Cumpre decidir.
Em princípio, as decisões proferidas em 2.ª instância pelos TCA’s não são susceptíveis de recurso para o STA. Mas, excepcionalmente, tais decisões podem ser objecto de recurso de revista em duas hipóteses: quando estiver em causa a apreciação de uma questão que, pela sua relevância jurídica ou social, assuma uma importância fundamental; ou quando a admissão da revista for claramente necessária para uma melhor aplicação do direito («vide» o art. 150º, n.º 1, do CPTA).
O autor e aqui recorrente acometeu o acto do CEJ, que homologou a lista de classificação final dos candidatos à frequência de um estágio de formação de administradores judiciais, por considerar que a sua exclusão dessa lista se deveu a ilegalidades na avaliação e pontuação da sua candidatura.
O TAF julgou a acção improcedente. E o TCA, embora com uma fundamentação parcialmente distinta, confirmou essa pronúncia.

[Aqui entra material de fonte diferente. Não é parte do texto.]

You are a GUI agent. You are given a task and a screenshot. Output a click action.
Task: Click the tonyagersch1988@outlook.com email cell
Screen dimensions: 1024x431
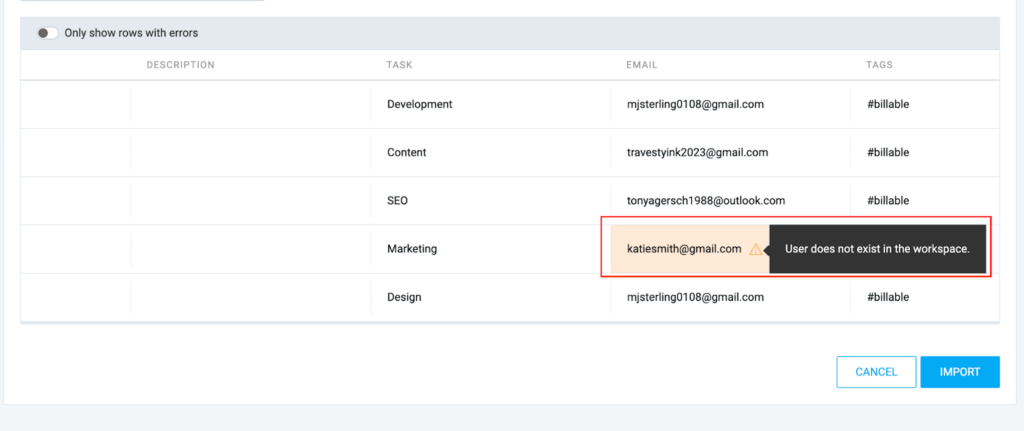(x=705, y=200)
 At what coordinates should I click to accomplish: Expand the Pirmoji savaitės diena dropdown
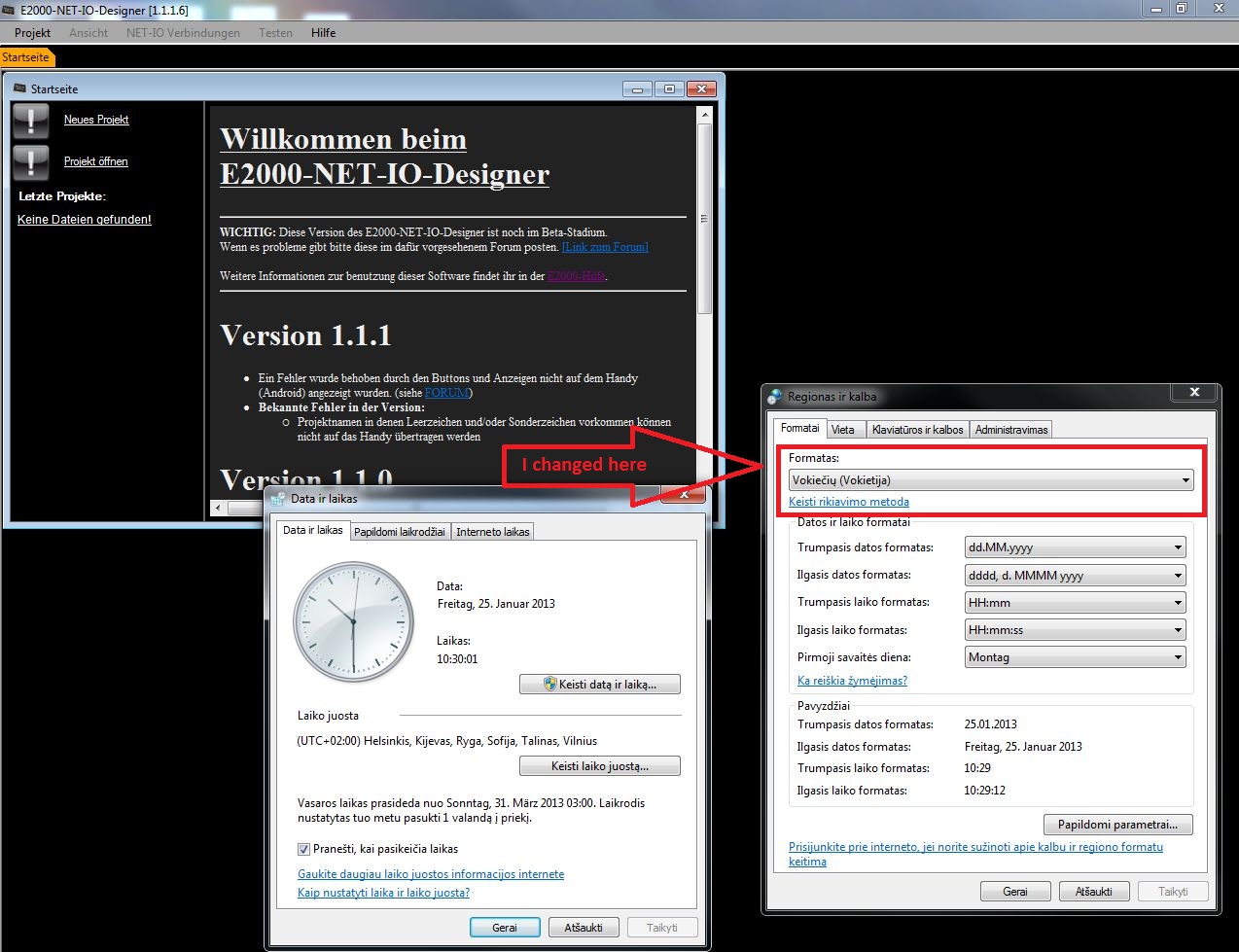pyautogui.click(x=1075, y=657)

Nesta revista, o recorrente sobretudo reitera que o júri claudicou ao apreciar e quantificar dois fundamentais itens – a experiência e a formação profissionais. Assim, e por um lado, o recorrente acusa de ilegal a desconsideração, pelo júri, de três documentos que tempestivamente oferecera, emanados da Segurança Social – já que tais documentos seriam demonstrativos de que ele possuía a experiência em gestão de empresas que o júri não lhe reconheceu. Por outro lado, e para a hipótese de se negar àqueles documentos essa aptidão demonstrativa, o recorrente defende que o júri tinha o dever – legal (art. 7º, n.º 2, da Lei n.º 22/2013, de 26/2) ou administrativo (por via de diversos princípios jurídicos, por que se rege a Administração) – de o convidar a exibir outra documentação comprovativa das qualificações invocadas relativamente aos ditos itens. De modo que o acto impugnado seria ilegal e o acórdão «sub specie» exigiria revisão.
Mas o recorrente não é persuasivo. O TCA Norte explicou que os documentos provenientes da Segurança Social nada diziam sobre os órgãos sociais que o autor integrara, pelo que não garantiam que ele efectivamente detivesse a experiência de gestão que invocara aquando da sua candidatura. E tal argumentação do aresto – que segue e reitera o juízo emitido pelo júri nesse campo, respeitando o teor e os limites declarativos dos documentos – é razoável e credível, não reclamando qualquer reanálise.
Subsiste ainda a questão de saber se o júri do procedimento, vendo a inaptidão probatória dessa documentação, teria o dever de pedir esclarecimentos ao aqui recorrente. O aresto recorrido disse que tal dever inexistia. E, «prima facie», julgou com acerto, pois o «supra» aludido art. 7º, n.º 2, colocava uma tal iniciativa do júri no plano da mera possibilidade («pode solicitar»). Ademais, e como o TCA bem referiu, é normalmente inconcebível que, nos concursos de pessoal – onde os vários candidatos, que concorrem uns contra os outros, têm prazos de instrução definidos e iguais para todos – se corrijam candidaturas inicialmente deficientes.
Assim, tudo indica que o acórdão recorrido julgou com acerto, o que afasta a necessidade do Supremo intervir para melhoria da decisão. Acresce que as «quaestiones juris» colocadas no recurso, face à sua relativa simplicidade, não reclamam um estabelecimento de directrizes por parte do STA.
Pelo que deve prevalecer, «in casu», a regra da excepcionalidade das revistas.
Nestes termos, acordam em não admitir a revista.
Custas pelo recorrente.
Lisboa, 23 de Janeiro de 2020. – Madeira dos Santos (relator) – Teresa de Sousa – Carlos Carvalho.